Police refused to allow the wife of a Chinese dissident to return to China from Germany, and forced the mother of another dissident to cut short a visit to Beijing, a human rights group said Tuesday.

Chinese citizens should have the right to travel freely and return to their country, New York-based Human Rights in China said in a statement. It called on President Clinton, who is visiting China, to do more to support better rights protection in China.

CBS.com reports on President Clinton's trip to China
Dissidents around China have used Mr. Clinton's nine-day visit to press for democratic change. Police have detained at least six democracy campaigners in the past week, although four have been released. The actions against family members, although routine by the repressive standards of China's police, were the first to be reported during the Clinton visit.

The family of jailed Chinese journalist Gao Yu also appealed to Mr. Clinton Tuesday to press for her release.
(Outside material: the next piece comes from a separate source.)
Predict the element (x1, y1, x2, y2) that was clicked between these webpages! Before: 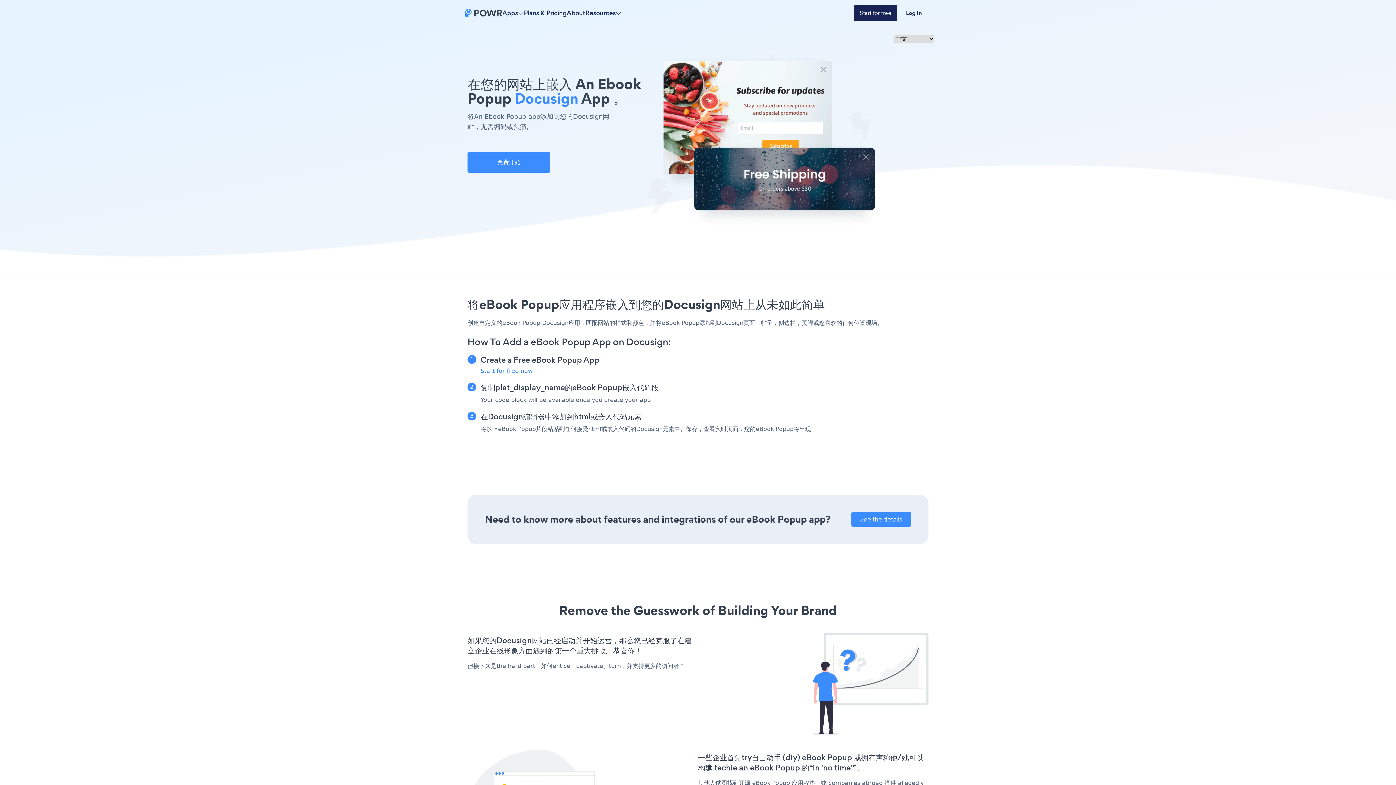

During a June 9 visit to Gao's prison outside Beijing, her son and father found that her heart trouble had worsened and her skin was covered with red, festering sores, the Hong Kong-based Information Center of Human Rights and Democratic Movement said.

Gao, 55, has already served 4 and 1/2 years of her six-year prison term. Once a deputy editor-in-chief of an economics weekly, she was convicted in a secret trial in 1994 for leaking state secrets, apparently for writing about Communist Party politics for a Hong Kong magazine.
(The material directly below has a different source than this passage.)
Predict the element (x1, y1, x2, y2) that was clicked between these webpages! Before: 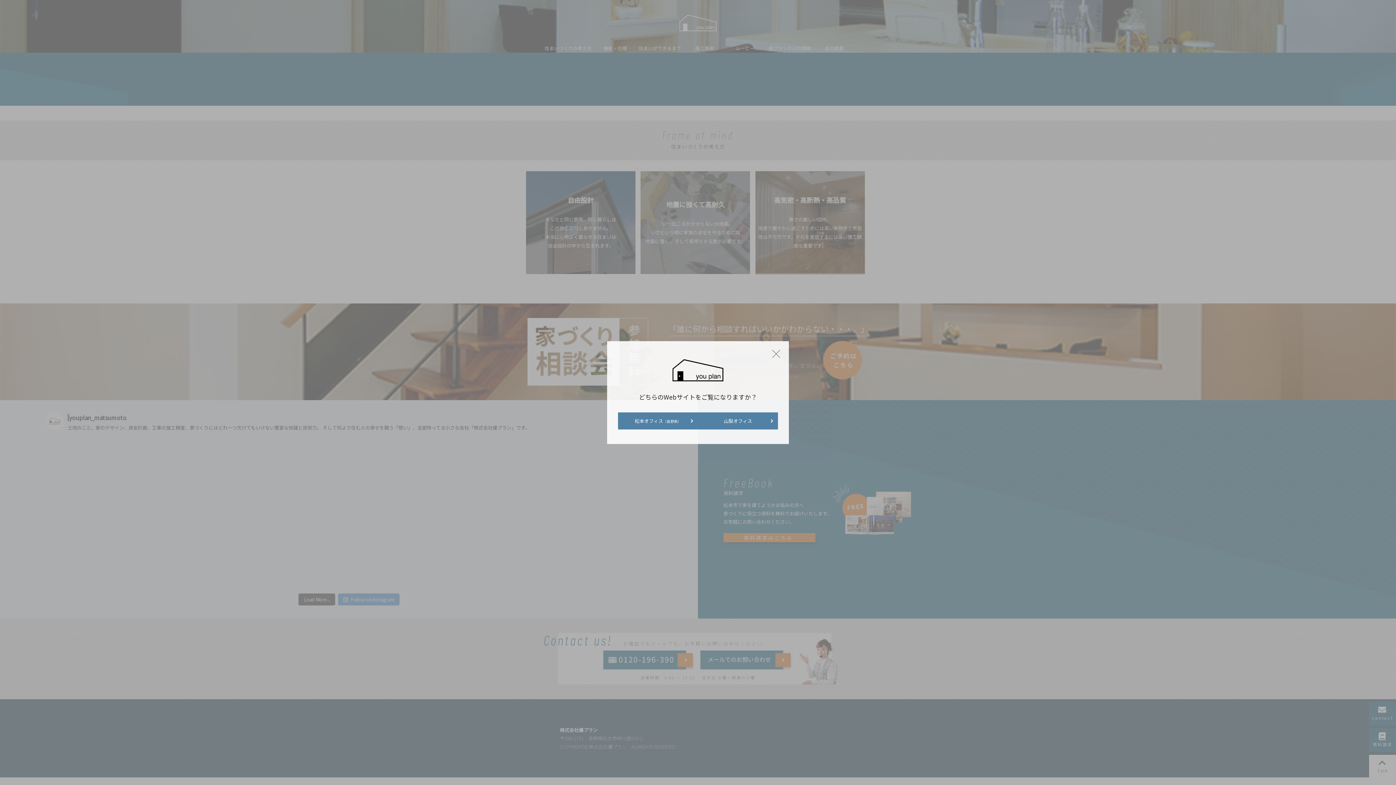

Tao Li, whose husband is a democracy activist in Inner Mongolia, arrived at Beijing airport on Sunday only to be turned away and sent back to Germany despite her travel documents, Human Rights in China said.

She was trying to visit her 74-year-old father, who suffers from cancer, it said.

Hu Suchan, whose son was involved in China's 1989 democracy protests, arrived in Beijing on June 22 from central Hubei province to buy medicine and collect a business debt. Police detained her and escorted her back to her home in Jingnan two days later, the group said.

Mrs. Hu's son, Yu Zhuo, was sentenced to two years in prison in 1992 for putting up posters calling for a re-evaluation of the military attack on protesters in Beijing on June 4, 1989. He died in a car accident in which a police officer accompanying him was unhurt, according to the rights group.